To talk about this style of environment I find it handy to think in terms of multiple representations of the system:
- editable representation: what you edit in order to change the system.
- storage representation: the persistent record of the system definition.
- executable representation: what is executed to make the system run - the executable.
- abstract representation: used to manipulate and reason about system definition.
- visualization representation: a non-editable view of the system definition.
Source code combines the editable and storage representations. It executes the source by transforming the source into an executable representation either in one observable step (interpretation) or multiple steps via a compiler. In order to do this it usually transforms the source into an abstract representation as an intermediate step, but this abstract representation is transitory and only around during compilation. The source is seen as the core definition of the system.
With projectional editing the abstract representation is the is core definition of the system. A tool manipulates the abstract representation and projects multiple editable representations for the programmer to change the definition of the system. The tool persists the abstract representation in a storage representation, but this is entirely separated from any of the editable representations that it projects. The relationship to the executable representation is pretty much the same - the executable is produced through a series of transformations from the abstract representation.
An important difference between source and projectional editing environment is the split between persistent storage and editing.
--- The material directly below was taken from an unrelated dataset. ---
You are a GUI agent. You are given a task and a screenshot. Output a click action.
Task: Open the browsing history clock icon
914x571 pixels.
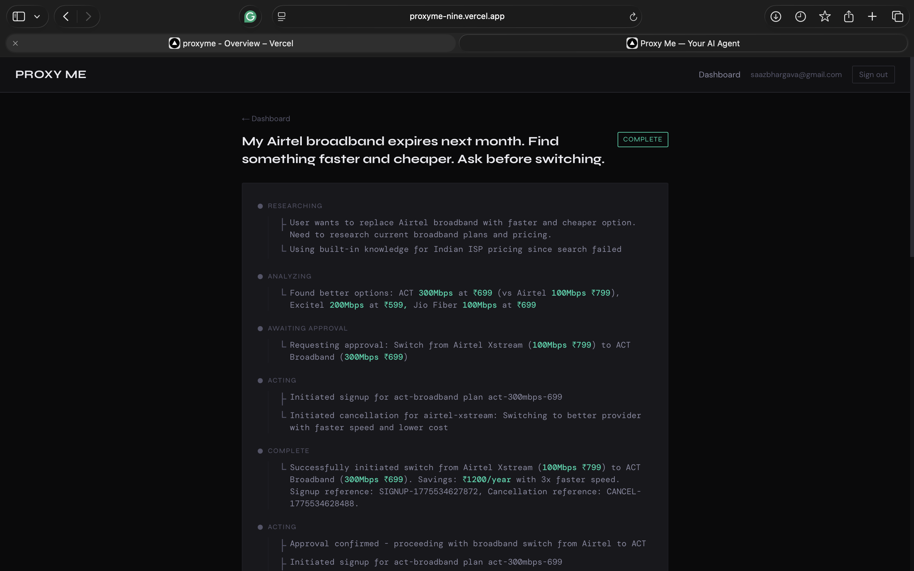(x=800, y=17)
Projectional editing systems can choose any persistence mechanism that they choose, while source systems need to have some universal storage mechanism - which is why they are almost always text files.
The abstract representation may be edited through multiple projections, each projection can show a limited amount of the total information which isn’t tied to the actual structure of the abstract representation. Projectional editing thus usually displays a wider range of editing environments - including graphical and tabular structures - rather than just a textual form.